You can pass arguments as python keyword arguments, for example:

import ee
ee.Initialize()

# This function adds a time band to the image.
def createTimeBand(image):
  # Scale milliseconds by a large constant.
  return image.addBands(image.metadata('system:time_start').divide(1e18))

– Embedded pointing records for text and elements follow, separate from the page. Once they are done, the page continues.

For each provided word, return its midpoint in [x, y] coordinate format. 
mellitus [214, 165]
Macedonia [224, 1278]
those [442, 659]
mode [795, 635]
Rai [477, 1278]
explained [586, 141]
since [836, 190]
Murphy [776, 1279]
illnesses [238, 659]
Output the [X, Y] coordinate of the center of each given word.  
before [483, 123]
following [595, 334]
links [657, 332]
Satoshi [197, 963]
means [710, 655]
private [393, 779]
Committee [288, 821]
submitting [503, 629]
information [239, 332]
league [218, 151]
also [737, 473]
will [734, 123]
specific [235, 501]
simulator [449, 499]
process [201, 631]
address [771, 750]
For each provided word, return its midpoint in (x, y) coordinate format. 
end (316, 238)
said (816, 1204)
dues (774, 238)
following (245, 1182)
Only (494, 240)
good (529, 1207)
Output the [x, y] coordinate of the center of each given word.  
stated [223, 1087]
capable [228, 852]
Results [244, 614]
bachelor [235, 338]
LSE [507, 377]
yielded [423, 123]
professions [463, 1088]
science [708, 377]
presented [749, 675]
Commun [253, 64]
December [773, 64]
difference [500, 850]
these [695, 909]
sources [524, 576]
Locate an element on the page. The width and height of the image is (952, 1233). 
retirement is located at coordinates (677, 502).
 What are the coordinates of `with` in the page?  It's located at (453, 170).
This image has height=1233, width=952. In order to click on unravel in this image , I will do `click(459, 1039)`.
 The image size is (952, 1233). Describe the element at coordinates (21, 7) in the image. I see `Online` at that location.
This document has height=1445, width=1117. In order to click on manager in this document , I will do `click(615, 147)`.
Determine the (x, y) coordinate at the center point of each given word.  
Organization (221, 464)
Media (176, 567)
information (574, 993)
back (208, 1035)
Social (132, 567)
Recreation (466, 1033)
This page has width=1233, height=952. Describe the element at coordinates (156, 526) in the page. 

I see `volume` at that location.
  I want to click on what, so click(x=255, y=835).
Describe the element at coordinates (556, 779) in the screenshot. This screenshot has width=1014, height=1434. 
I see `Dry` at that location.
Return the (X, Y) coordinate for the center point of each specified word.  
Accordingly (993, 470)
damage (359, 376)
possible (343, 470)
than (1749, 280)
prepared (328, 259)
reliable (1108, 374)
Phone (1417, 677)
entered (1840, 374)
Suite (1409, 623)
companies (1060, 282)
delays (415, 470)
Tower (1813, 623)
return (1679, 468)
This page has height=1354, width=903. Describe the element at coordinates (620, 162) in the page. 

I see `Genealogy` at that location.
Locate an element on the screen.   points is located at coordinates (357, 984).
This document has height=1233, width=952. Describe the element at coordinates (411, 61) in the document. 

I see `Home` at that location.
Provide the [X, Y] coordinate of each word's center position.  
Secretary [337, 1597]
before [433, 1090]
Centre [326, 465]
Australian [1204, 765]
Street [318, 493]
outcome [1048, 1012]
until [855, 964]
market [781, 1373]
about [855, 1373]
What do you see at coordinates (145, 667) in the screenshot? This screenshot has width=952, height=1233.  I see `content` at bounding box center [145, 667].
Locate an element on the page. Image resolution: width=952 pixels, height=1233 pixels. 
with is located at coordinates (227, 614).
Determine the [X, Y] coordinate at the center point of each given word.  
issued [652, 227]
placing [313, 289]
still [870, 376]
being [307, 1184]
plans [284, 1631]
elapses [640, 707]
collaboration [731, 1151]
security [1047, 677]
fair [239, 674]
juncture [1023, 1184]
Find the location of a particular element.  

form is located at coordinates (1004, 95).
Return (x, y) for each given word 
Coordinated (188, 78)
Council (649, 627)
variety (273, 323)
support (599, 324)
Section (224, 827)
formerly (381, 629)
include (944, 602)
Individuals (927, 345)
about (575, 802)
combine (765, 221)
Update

# This function adds a constant band to the image.
def createConstantBand(image):
  return ee.Image(1).addBands(image)

# Load the input image collection: projected climate data.
collection = (ee.ImageCollection('NASA/NEX-DCP30_ENSEMBLE_STATS')
  .filterDate(ee.Date('2006-01-01'), ee.Date('2099-01-01'))
  .filter(ee.Filter.eq('scenario', 'rcp85'))
  # Map the functions over the collection, to get constant and time bands.
  .map(createTimeBand)
  .map(createConstantBand)
  # Select the predictors and the responses.
  .select(['constant', 'system:time_start', 'pr_mean', 'tasmax_mean']))

# Compute ordinary least squares regression coefficients.
linearRegression = (collection.reduce(
  ee.Reducer.linearRegression(
    numX= 2,
    numY= 2
)))

# Compute robust linear regression coefficients.
robustLinearRegression = (collection.reduce(
  ee.Reducer.robustLinearRegression(
    numX= 2,
    numY= 2
)))

# The results are array images that must be flattened for display.
# These lists label the information along each axis of the arrays.
bandNames = [['constant', 'time'], # 0-axis variation.
                 ['precip', 'temp']] # 1-axis variation.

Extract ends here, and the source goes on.